Video Days is on summer vacation and idling away the afternoons in our treehouse, craving an adventure. Join us in the month of June for five films combining adolescent spirit and a journey.
E.T. THE EXTRA-TERRESTRIAL (1982) doesn’t need reframing to appeal to a wider audience–until Jurassic Park (1993), it held the title of highest grossing movie ever made--but for those who don’t like science fiction pictures or creature features, this is a story about a child and a lost dog. The child thinks they’re rescuing the dog, but it’s the dog who ends up rescuing the child, and its work done, it goes home. If that summary doesn’t pull any emotional chords, the movie is on another level, written, shot, edited and scored to magnificence.
Director Steven Spielberg met Kathleen Kennedy when she was assistant to one of the executive producers of his comedy 1941 (1979): John Milius.

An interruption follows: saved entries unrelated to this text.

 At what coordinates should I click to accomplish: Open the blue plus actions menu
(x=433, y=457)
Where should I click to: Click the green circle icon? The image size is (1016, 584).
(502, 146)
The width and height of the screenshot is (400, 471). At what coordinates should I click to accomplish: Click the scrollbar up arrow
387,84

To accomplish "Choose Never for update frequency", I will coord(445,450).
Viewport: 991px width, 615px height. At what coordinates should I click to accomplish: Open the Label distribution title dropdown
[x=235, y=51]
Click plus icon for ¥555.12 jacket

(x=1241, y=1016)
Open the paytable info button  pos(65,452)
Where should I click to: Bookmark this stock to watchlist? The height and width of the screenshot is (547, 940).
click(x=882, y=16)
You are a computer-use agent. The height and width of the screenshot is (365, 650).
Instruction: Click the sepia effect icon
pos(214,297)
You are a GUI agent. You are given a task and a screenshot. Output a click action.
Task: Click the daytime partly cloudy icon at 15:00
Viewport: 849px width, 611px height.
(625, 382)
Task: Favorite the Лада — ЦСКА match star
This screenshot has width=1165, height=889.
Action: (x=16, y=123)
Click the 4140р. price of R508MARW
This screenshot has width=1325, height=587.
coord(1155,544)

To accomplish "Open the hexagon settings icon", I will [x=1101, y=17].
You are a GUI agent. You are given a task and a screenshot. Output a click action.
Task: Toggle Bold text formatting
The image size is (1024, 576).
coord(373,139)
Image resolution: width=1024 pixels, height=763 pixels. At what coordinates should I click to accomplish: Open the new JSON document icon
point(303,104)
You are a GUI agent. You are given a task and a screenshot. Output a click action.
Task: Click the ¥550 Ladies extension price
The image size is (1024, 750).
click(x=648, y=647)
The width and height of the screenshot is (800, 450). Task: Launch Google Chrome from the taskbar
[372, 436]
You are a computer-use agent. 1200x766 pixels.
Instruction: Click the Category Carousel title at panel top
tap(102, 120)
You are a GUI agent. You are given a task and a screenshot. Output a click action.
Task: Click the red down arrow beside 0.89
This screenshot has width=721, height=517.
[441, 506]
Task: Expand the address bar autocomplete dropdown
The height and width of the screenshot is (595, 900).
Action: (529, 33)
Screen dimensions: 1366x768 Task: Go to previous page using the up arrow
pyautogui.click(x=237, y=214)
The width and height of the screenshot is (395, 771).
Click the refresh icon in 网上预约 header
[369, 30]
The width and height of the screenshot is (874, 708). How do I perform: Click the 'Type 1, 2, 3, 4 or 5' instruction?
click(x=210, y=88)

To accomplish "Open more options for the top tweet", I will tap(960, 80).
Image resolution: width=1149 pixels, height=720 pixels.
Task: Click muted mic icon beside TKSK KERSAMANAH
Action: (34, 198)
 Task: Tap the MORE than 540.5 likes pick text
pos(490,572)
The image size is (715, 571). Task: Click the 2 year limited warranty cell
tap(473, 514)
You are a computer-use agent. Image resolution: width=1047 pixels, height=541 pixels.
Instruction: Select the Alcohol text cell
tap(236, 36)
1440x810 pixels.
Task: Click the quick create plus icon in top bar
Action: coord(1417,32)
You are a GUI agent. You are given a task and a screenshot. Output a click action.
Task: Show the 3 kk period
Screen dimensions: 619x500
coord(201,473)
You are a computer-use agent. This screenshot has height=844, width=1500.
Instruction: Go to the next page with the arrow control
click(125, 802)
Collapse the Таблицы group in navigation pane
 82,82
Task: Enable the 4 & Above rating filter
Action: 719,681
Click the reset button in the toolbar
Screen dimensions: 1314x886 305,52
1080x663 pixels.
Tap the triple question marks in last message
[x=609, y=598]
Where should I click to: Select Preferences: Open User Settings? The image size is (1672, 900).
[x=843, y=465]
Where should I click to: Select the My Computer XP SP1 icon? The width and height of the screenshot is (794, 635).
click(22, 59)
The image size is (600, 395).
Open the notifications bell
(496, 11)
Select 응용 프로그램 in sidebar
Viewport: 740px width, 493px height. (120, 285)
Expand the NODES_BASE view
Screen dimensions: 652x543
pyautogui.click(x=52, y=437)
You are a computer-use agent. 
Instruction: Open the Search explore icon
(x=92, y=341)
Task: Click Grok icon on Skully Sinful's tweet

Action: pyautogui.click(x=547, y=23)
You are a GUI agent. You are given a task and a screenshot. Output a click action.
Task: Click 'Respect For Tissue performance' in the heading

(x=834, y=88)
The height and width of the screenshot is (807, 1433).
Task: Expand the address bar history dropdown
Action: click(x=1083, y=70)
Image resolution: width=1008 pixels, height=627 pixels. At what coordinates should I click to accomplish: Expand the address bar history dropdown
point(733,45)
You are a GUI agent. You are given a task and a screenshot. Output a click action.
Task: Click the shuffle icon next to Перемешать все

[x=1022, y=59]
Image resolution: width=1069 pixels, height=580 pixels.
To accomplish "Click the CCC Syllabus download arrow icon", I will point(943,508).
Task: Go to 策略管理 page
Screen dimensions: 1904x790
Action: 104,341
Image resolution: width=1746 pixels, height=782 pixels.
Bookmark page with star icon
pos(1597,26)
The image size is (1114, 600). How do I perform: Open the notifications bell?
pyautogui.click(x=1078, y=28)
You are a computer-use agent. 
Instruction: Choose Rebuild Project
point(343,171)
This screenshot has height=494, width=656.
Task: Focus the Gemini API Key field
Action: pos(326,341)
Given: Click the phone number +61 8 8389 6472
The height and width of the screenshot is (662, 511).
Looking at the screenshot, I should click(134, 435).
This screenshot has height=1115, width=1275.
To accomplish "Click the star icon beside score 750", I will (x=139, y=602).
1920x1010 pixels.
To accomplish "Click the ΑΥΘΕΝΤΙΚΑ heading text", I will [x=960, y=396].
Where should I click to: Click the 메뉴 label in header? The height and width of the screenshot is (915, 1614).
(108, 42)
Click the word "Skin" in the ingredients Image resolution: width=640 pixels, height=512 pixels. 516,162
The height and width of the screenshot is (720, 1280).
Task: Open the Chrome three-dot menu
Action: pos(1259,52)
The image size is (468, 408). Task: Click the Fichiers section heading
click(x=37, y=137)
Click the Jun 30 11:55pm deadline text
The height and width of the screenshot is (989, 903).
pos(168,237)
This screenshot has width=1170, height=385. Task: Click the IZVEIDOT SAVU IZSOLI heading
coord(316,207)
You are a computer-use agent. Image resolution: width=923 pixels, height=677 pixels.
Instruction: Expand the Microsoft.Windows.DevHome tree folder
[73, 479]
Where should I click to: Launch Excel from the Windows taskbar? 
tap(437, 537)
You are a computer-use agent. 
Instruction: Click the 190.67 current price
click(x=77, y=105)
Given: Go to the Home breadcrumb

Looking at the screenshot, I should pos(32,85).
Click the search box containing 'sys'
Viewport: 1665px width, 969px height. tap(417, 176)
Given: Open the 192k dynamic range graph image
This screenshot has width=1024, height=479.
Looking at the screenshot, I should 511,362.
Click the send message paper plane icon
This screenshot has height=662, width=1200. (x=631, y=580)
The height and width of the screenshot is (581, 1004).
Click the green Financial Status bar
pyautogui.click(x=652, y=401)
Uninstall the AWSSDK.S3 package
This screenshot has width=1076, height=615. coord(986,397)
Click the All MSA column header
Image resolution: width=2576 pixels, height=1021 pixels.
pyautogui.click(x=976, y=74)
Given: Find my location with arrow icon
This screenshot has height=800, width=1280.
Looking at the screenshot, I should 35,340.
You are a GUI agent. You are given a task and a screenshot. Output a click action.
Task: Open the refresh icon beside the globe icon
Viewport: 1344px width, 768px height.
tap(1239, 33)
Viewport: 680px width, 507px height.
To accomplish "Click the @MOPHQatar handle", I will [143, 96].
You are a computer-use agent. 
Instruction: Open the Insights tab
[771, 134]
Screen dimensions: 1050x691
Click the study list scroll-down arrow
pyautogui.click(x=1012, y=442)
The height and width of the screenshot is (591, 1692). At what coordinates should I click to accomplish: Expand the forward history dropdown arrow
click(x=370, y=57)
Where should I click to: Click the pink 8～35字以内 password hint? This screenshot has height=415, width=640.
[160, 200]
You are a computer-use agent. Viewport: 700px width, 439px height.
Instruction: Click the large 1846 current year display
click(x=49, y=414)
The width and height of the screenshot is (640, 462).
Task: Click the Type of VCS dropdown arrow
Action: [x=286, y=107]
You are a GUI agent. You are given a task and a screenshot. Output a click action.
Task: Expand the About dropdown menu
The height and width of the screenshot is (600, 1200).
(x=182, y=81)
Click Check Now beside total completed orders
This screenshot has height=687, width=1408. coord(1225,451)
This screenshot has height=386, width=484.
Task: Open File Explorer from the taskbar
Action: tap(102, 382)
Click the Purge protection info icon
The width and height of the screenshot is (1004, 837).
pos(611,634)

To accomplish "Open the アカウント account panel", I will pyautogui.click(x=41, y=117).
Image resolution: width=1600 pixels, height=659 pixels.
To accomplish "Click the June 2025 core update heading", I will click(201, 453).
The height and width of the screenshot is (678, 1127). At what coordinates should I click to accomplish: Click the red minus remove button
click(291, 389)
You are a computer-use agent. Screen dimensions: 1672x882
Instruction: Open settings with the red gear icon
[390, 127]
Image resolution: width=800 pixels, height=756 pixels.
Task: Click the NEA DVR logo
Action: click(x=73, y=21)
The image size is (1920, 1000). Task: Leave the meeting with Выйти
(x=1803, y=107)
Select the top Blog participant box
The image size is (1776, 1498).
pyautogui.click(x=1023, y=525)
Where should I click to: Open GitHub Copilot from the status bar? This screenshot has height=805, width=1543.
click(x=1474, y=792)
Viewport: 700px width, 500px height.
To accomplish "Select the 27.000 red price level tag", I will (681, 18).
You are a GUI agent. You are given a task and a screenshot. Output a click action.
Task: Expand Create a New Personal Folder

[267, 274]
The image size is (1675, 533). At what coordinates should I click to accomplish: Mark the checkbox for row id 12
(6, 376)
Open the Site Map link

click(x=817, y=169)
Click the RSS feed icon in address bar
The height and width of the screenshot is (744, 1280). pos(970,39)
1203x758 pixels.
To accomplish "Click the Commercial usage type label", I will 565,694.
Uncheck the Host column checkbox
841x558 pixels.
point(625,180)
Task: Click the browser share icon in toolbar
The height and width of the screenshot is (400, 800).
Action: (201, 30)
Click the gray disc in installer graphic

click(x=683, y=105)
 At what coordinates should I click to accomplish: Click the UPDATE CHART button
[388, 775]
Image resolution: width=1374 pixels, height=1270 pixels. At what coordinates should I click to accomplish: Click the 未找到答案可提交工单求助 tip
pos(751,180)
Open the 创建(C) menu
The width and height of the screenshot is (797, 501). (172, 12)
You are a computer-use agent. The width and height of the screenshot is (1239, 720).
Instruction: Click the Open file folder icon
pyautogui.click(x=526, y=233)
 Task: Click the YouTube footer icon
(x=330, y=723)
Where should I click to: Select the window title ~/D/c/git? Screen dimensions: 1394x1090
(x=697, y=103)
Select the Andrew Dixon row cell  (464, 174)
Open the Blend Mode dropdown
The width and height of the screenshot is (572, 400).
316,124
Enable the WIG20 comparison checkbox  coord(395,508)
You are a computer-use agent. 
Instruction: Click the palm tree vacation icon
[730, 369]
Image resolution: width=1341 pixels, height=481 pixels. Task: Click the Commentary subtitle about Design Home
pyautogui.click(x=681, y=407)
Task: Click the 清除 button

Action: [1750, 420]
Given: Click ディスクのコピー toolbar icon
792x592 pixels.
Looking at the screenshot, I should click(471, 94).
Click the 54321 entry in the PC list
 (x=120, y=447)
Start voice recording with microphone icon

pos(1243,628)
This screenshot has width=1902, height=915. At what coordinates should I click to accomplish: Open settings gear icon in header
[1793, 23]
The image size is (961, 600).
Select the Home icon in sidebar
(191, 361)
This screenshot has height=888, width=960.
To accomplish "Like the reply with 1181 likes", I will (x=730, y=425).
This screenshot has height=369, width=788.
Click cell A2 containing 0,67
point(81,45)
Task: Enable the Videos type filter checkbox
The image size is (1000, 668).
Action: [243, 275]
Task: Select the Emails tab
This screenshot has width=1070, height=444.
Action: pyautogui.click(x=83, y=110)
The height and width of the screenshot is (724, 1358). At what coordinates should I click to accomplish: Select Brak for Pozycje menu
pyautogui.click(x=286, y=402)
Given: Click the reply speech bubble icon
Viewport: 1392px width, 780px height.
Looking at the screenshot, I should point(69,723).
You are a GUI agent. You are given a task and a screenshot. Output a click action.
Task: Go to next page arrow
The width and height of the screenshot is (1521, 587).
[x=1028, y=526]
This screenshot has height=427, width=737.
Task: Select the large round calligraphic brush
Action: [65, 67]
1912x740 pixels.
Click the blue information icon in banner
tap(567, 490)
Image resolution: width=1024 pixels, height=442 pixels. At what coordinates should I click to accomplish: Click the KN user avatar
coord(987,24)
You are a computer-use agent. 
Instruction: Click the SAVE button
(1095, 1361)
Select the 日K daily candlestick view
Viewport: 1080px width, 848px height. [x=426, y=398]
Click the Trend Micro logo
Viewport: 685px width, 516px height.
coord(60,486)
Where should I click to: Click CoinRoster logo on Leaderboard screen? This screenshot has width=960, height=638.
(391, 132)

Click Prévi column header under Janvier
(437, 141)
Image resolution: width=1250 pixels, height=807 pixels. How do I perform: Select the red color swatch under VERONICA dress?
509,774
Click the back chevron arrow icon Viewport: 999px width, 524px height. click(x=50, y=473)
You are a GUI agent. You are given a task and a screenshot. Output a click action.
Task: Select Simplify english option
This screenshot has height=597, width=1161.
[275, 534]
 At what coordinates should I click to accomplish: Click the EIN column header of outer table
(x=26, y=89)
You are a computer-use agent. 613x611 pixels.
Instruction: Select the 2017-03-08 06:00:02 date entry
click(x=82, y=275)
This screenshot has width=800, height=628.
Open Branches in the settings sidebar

Grooming Kennedy for a role with greater responsibility–as his associate on Raiders of the Lost Ark (1981)--Spielberg shared an idea he had for a movie, buried deep within research he’d done on Project Blue Book for Close Encounters of the Third Kind (1977), the film Kennedy credited for her inspiration to go into filmmaking. The item that had caught Spielberg’s eye was the Hopkinsville Goblins incident in Kentucky of 1955, in which five adults and nine children claimed their farmhouse had come under siege by otherworldly creatures in the night. Spielberg put Kennedy in charge of developing a script, and she set up a meeting between her boss and John Sayles, whose work-for-hire scripting the Roger Corman pictures Piranha (1978), The Lady In Red (1979) and Battle Beyond the Stars (1980) had funded a serious directorial debut titled Return of the Secaucus 7 (1980). Columbia Pictures not only footed the bill for Sayles to start work on a script, but makeup effects maestro Rick Baker and his crew to begin designing aliens for what was titled Night Skies.
Sayles’ script concerned several insufferable midwesterners–an angry father, religious mother and three kids, the youngest a mute boy–whose farmhouse is attacked by hostile aliens. The invaders included a character dubbed Buddee, a friendly alien who repairs a radio in the garage to signal home for help. The script concluded with the sinister aliens going home and Buddee staying behind to be the mute boy’s friend. Spielberg read Night Skies while up to his elbows in snakes and Nazis making Raiders of the Lost Ark in England and Tunisia. He not only wanted to direct a much more benevolent movie next, but no longer believed that aliens would cross the universe to terrorize mankind; observe perhaps, or befriend, but not threaten. Spielberg wanted to direct a musical, and had not only employed Gary David Goldberg to write what they were calling Reel To Reel, but flew the Lou Grant writer/ producer to London to work with him on a script. As for Night Skies, Spielberg told Kennedy that the final scene in the script–an alien is left behind and befriends a lonely boy–was much closer to something he could see himself directing. Realizing this would require a new screenwriter to pen a completely different script, Kennedy suggested someone who was already with them in North Africa.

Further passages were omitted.